= DATA SHOWN =
====
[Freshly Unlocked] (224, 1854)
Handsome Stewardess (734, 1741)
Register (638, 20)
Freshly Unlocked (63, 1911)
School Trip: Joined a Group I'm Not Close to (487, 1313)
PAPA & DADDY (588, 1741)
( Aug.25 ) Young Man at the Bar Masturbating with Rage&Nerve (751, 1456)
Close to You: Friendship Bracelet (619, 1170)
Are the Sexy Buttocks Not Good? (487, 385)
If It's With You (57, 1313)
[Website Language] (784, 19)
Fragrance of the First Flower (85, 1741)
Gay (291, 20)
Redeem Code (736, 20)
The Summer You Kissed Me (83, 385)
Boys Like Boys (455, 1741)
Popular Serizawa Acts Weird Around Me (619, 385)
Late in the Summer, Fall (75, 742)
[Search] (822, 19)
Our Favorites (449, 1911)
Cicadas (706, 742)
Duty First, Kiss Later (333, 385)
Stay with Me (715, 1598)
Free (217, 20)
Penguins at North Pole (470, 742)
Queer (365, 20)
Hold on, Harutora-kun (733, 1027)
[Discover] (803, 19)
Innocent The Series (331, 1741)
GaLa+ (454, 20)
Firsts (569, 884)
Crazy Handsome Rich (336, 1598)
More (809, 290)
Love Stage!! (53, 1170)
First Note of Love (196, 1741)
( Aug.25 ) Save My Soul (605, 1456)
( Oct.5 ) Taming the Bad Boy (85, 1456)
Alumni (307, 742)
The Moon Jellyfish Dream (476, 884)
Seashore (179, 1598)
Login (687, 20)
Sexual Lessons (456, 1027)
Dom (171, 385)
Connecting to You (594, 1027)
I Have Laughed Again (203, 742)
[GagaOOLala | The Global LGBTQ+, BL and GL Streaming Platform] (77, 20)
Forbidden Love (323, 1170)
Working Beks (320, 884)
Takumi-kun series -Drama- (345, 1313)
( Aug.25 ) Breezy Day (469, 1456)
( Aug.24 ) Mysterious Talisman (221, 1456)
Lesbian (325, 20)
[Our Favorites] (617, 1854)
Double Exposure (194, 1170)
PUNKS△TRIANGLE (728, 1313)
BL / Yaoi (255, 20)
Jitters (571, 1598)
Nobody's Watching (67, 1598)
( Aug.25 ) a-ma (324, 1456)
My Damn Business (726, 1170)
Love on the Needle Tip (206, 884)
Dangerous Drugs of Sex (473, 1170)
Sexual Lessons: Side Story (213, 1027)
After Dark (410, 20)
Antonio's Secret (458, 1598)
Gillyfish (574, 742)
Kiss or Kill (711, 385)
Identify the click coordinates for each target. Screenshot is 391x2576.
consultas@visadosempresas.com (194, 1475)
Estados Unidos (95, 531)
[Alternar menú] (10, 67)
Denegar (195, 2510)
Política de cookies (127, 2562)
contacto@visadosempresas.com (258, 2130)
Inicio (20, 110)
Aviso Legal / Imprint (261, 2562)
====
= EXERCISE REQUIREMENTS =
Collect each line above holding the string "Love".

= EXERCISE RESULT =
Love Stage!! (53, 1170)
First Note of Love (196, 1741)
Forbidden Love (323, 1170)
Love on the Needle Tip (206, 884)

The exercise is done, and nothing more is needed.